実施例1:トランスポゾン・レトロトランスポゾンを含めた全ゲノム解析
 アスペルギルス・ソーヤNBRC4239株について、レトロトランスポゾン様配列を含む配列をPCRで増幅し、配列情報を取得した。Scaffold中の適切な長さのギャップ領域の周辺配列中に、ギャップ領域を挟むようにプライマーを設けてPCRで増幅し、配列情報を取得した。Scaffold間についてPCRで増幅し、配列情報を取得した。染色体DNAを制限酵素で切断し、セルフライゲーションしたものを鋳型に、レトロトランスポゾン様配列中の配列をプライマーに用いてインバースPCRで増幅し、周辺の配列情報を取得した。その後、PacBioシーケンサーでゲノム配列を特定したことにより、ほぼ染色体レベルでつながった配列情報を得ることができた。これにより、上記PCRによる解析では不明だった部分についても配列情報を得た。糸状菌の公知のリバーストランスクリプターゼとしてアノテーションされているLINE型レトロトランスポゾン様配列の部分配列(配列番号6)をqueryに用いて、特定した配列に対し、Genetyxソフトウエアを用いてLocal BLAST検索を行った。その結果、相同性を示す配列が複数あることを特定した(RT1~RT11)。そのうち、I-SceIサイト導入用カセットを相同組換えで導入することが可能な部位はアスペルギルス・ソーヤの染色体上に8箇所存在した(RT2、RT4~9、RT11)。
実施例2:宿主糸状菌の作製
(1)I-SceIサイト導入用カセットの作製
 染色体上に散在するレトロトランスポゾン様配列にI-SceIサイトを導入するためのカセットを作製した。再表2019/240243(特許文献2)に記載のプラスミドpEgtA_sLO_Pyを鋳型とし、以下のプライマーと、PCRの酵素として、Q5 Hot Start High-Fidelity 2X Master Mix(ニュー・イングランド・バイオラボ社)、PCR装置として、T100サーマルサイクラー(バイオ・ラッド社)を用い、本酵素に添付されたプロトコールに従ってPCRを実施することにより、DNA断片を増幅して得た。

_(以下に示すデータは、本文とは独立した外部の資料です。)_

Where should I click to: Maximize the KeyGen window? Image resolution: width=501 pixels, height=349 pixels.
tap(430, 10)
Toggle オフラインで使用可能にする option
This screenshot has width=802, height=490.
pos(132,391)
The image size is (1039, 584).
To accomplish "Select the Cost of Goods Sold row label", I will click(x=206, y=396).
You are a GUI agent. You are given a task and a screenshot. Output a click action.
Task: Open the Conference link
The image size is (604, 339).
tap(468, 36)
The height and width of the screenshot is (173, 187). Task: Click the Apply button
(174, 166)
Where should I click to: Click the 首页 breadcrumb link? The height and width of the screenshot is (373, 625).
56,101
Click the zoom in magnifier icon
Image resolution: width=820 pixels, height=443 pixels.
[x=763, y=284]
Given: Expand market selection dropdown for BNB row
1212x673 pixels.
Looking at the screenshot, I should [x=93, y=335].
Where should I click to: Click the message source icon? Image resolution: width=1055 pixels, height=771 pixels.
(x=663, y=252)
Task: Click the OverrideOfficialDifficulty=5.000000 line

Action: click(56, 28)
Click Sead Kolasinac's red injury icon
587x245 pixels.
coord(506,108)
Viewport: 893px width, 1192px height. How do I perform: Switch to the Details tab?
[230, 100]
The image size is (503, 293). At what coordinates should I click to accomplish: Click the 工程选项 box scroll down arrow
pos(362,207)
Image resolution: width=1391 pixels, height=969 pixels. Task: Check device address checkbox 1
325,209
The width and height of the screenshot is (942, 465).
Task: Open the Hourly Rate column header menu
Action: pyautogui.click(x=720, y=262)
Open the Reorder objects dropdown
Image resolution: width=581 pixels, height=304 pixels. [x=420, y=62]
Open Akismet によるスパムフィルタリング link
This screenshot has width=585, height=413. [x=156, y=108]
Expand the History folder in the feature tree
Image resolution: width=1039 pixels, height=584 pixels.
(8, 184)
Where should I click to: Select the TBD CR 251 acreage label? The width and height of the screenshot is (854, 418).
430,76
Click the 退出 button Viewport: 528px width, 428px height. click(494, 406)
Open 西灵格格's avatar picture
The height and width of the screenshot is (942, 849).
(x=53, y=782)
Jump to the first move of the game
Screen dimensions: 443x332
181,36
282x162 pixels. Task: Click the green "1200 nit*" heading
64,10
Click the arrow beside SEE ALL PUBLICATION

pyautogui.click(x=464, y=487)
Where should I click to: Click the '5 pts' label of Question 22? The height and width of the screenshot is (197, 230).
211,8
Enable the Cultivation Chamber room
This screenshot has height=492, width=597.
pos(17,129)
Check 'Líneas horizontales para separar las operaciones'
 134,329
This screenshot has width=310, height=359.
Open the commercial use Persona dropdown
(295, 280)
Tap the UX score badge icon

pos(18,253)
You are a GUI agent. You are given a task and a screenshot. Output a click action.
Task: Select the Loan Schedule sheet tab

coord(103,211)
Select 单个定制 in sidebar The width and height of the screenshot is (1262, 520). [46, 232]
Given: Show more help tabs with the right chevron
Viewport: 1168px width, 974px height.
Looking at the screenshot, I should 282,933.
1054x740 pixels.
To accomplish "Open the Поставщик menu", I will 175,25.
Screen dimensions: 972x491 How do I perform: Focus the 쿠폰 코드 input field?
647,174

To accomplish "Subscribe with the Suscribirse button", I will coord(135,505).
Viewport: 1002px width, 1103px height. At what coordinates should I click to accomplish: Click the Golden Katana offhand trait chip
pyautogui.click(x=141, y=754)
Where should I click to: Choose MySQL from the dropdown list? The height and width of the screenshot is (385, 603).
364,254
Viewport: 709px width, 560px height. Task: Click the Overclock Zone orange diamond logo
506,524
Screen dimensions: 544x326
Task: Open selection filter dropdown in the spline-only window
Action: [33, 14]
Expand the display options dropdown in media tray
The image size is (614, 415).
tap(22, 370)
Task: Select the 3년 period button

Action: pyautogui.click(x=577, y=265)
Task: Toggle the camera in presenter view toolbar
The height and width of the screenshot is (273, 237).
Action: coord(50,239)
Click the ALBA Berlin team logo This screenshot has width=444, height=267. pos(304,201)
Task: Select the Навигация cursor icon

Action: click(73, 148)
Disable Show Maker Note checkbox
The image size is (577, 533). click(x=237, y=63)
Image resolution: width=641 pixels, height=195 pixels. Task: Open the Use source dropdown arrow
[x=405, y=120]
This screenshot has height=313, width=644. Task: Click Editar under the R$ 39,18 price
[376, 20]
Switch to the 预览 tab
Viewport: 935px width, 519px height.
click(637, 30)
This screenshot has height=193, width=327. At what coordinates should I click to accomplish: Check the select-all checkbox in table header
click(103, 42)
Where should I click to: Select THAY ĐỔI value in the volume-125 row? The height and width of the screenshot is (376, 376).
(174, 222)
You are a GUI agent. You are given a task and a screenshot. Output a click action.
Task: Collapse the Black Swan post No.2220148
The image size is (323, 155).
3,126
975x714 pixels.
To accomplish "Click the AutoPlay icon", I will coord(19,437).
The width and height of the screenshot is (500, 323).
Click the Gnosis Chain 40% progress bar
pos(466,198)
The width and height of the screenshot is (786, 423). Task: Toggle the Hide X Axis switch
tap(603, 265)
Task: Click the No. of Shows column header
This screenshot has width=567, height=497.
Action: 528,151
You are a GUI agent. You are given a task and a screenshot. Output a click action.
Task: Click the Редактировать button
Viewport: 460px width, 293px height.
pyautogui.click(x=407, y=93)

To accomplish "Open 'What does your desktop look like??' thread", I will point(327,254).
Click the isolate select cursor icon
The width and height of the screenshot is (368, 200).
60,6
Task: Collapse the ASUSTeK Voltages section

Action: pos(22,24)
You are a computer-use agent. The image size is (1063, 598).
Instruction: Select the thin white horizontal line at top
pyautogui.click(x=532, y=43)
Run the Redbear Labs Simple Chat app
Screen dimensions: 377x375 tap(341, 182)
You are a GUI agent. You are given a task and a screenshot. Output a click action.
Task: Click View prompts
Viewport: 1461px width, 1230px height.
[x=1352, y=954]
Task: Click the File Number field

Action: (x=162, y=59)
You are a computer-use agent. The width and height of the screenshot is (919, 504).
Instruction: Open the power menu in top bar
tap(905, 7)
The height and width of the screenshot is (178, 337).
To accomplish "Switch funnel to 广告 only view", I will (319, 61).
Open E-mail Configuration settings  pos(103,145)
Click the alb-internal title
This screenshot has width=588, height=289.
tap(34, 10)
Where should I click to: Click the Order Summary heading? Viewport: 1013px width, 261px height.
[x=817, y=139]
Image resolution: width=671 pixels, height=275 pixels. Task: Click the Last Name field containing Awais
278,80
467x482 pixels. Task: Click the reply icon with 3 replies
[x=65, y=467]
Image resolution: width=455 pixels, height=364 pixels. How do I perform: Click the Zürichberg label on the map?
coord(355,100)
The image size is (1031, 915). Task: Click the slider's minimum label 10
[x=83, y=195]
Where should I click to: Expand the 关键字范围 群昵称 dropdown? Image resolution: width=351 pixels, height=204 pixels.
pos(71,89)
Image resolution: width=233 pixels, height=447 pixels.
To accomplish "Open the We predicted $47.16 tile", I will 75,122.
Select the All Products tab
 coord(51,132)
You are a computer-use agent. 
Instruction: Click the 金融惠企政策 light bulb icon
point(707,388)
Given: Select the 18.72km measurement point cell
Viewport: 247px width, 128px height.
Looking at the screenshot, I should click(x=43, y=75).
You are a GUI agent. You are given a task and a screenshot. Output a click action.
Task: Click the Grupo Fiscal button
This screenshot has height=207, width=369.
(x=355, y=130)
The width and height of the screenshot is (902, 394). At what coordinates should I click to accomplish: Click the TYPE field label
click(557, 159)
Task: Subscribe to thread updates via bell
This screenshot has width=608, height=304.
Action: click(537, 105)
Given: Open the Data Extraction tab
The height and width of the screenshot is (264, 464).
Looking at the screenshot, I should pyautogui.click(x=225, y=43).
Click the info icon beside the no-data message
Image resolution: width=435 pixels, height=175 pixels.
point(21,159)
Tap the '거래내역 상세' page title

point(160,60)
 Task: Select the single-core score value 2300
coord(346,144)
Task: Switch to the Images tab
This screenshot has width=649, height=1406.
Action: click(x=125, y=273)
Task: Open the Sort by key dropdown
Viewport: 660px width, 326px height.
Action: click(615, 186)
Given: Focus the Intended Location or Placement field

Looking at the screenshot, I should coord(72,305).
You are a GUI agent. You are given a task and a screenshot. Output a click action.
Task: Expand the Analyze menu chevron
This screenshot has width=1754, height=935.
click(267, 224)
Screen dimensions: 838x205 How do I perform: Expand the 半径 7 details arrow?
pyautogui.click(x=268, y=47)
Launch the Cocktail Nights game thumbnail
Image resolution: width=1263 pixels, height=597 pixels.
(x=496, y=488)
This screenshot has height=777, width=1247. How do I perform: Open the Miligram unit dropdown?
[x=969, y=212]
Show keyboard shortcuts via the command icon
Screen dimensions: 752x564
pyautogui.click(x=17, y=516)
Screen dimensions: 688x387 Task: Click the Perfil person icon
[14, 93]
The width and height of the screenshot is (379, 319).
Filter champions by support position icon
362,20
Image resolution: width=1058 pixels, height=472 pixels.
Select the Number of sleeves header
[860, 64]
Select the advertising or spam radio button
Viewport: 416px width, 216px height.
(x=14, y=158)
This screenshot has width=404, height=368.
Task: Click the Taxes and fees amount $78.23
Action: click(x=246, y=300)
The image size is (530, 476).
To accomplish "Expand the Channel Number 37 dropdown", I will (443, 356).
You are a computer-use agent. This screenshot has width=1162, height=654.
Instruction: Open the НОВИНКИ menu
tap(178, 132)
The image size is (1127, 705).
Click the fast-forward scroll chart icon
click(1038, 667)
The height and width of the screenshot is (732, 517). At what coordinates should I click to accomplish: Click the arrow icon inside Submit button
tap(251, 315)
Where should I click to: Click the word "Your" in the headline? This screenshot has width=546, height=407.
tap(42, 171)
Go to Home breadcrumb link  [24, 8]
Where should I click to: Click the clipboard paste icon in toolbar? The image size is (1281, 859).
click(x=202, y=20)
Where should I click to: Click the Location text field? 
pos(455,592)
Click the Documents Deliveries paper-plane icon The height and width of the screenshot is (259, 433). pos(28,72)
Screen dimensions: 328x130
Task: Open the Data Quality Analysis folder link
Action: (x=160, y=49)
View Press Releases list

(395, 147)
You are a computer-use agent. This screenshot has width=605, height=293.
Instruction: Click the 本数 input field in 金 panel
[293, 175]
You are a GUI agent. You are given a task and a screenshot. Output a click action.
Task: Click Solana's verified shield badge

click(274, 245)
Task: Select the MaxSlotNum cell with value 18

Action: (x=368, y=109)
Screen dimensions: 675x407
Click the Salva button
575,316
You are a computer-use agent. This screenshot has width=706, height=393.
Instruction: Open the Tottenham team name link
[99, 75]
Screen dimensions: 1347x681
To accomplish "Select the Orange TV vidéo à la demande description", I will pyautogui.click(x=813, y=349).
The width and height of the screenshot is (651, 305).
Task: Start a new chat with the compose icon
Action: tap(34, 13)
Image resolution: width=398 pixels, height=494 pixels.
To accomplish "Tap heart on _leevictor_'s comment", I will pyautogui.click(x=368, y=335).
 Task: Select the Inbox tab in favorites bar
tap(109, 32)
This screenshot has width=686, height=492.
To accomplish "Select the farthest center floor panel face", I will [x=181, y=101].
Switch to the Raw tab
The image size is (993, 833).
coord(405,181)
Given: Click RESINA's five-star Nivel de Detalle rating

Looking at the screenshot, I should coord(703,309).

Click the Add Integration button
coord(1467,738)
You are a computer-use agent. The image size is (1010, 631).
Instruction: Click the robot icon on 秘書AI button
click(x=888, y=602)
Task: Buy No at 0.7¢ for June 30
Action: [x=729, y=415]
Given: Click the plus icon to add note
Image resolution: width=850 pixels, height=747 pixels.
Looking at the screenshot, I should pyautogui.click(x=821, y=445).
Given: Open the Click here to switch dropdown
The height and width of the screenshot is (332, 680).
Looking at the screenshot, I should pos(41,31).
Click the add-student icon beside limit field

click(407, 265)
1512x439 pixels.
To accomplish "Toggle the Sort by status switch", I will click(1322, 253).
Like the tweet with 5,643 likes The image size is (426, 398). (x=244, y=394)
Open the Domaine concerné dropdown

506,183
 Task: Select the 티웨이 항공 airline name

 得られたDNAの制限酵素DpnIによる処理及びセルフライゲーション反応を、KOD-Plus-Mutagenesis Kit(東洋紡社)を用いて行った。セルフライゲーション反応液を用いて、コンピテントセルであるECOS Competent E.coli JM109(ニッポンジーン社)を、製造業者の指示に従って形質転換することにより、形質転換大腸菌を得た。得られた形質転換大腸菌を、50μg/mlのアンピシリンを含むLB液体培地中で37℃、一晩振とう培養した。培養液を遠心分離して菌体を回収した。得られた菌体から、FastGene Plasmid Mini Kit(日本ジェネティクス社)を用いて、本キットに添付されたプロトコールに従ってプラスミドDNAを抽出した。これにより、プラスミドpRT_I-SceI_LOを得た。プラスミドpRT_I-SceI_LOは、相同組換えのための領域1-I-SceIサイト-ループアウトのための領域3-pyrG-相同組換えのための領域2がpUC19プラスミドのマルチクローニングサイトに挿入されている(図1)。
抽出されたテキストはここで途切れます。